_Dataset entries_:
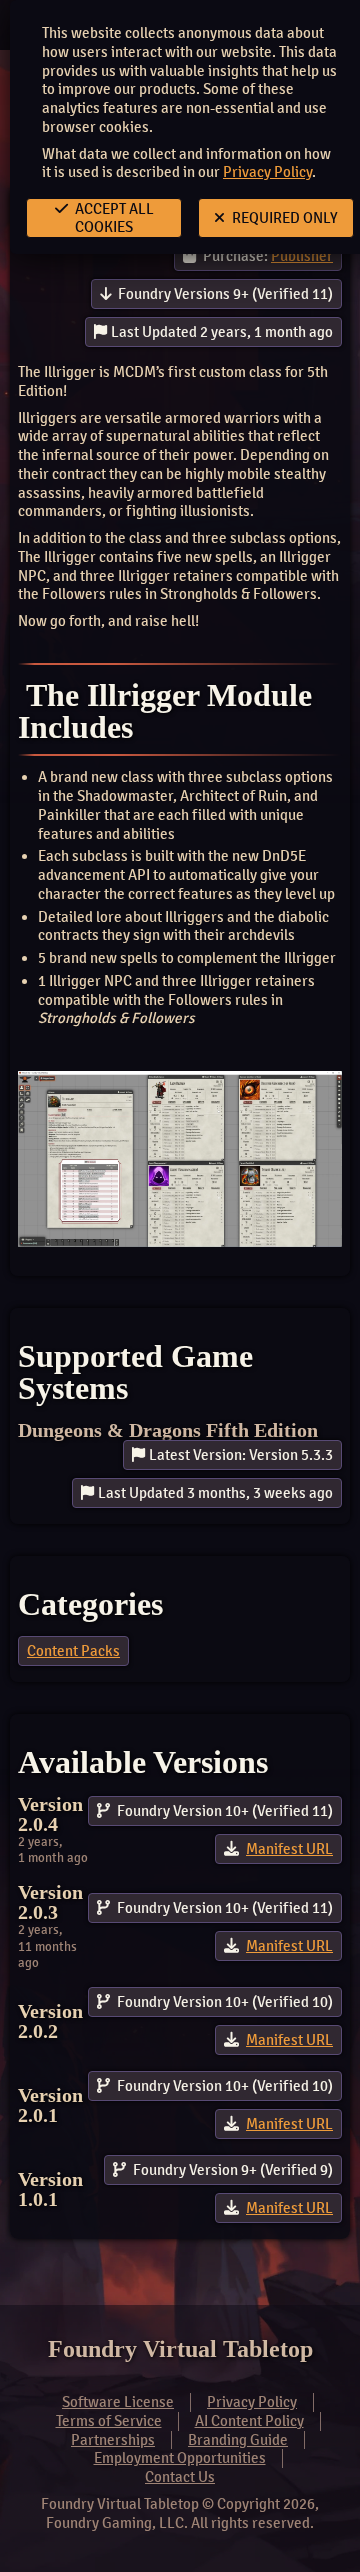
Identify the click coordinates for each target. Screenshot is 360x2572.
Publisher (302, 256)
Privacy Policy (267, 172)
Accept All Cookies (113, 218)
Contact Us (180, 2477)
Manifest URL (289, 1849)
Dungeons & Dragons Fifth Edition (168, 1430)
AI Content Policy (249, 2421)
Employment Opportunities (180, 2458)
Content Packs (73, 1651)
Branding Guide (238, 2440)
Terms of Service (109, 2421)
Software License (118, 2402)
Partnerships (113, 2440)
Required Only (283, 218)
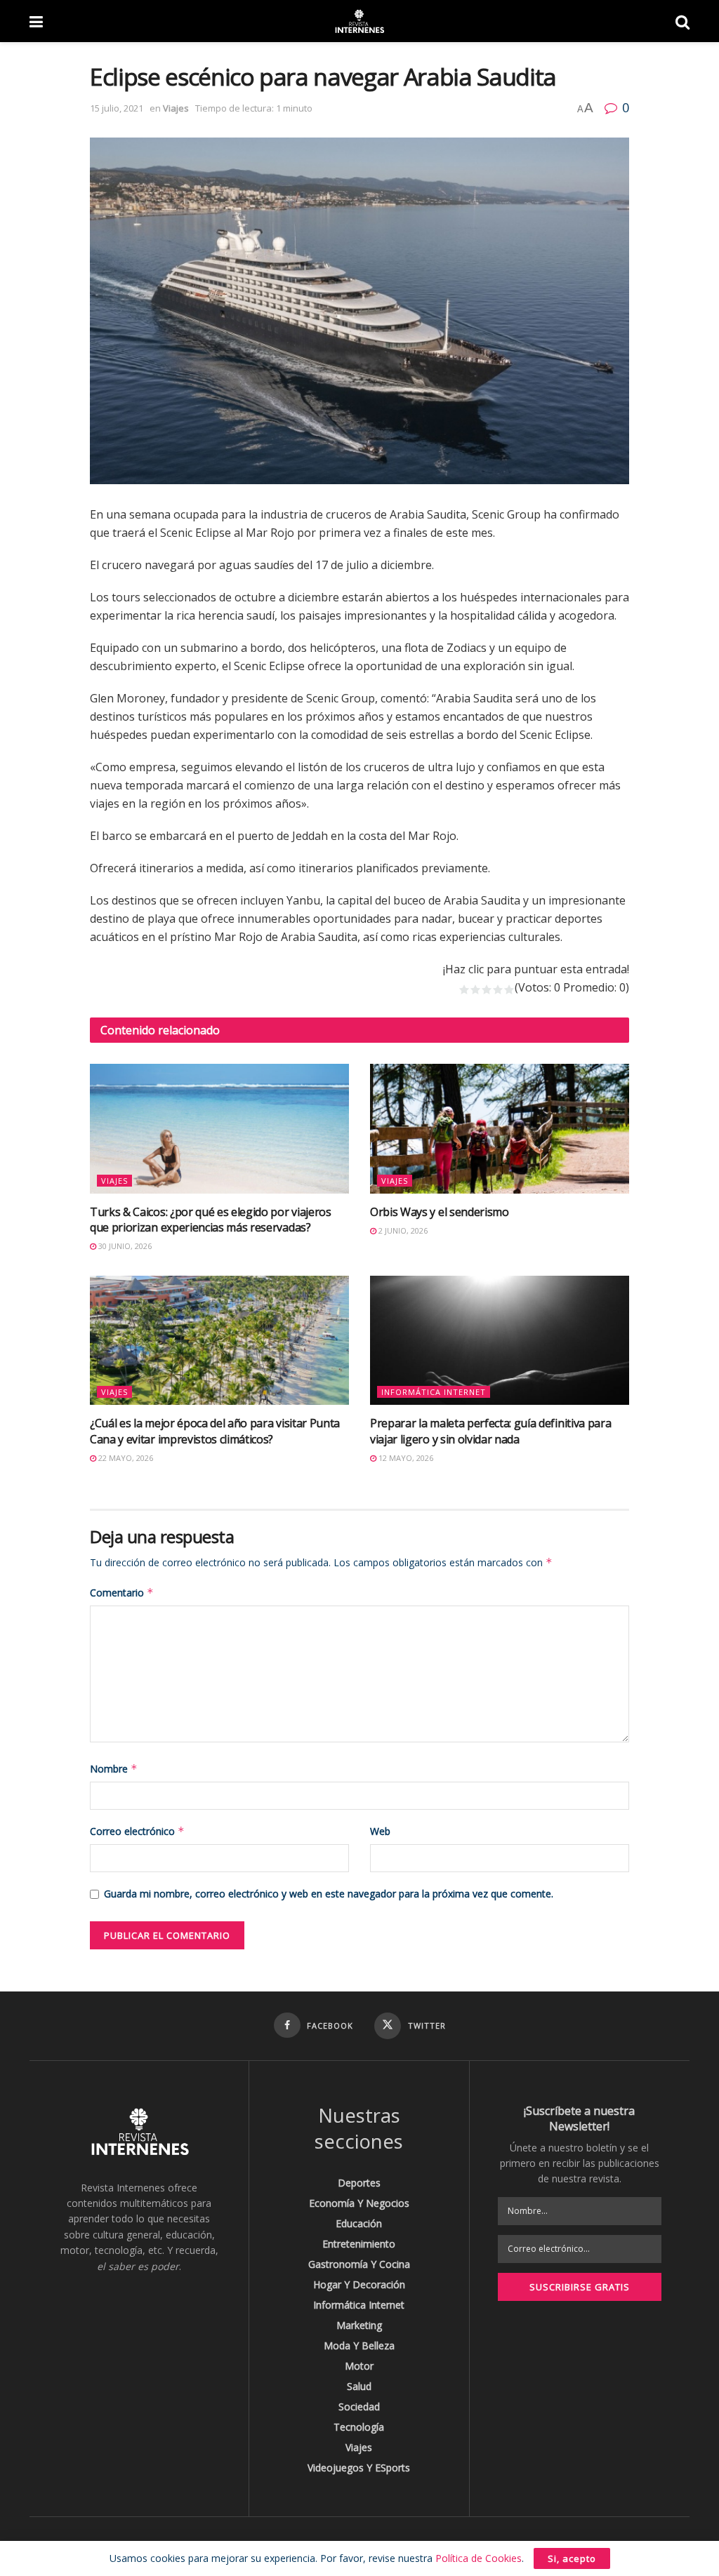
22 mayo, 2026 (124, 1458)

_BRIEF_: Leave the pictures out and repeat exactly the lines from the beginning of the records to the line bearing "Dungeons & Dragons Fifth Edition (168, 1430)", both ends counted.

_ANSWER TO THE PROBLEM_:
Identify the click coordinates for each target. Screenshot is 360x2572.
Publisher (302, 256)
Privacy Policy (267, 172)
Accept All Cookies (113, 218)
Contact Us (180, 2477)
Manifest URL (289, 1849)
Dungeons & Dragons Fifth Edition (168, 1430)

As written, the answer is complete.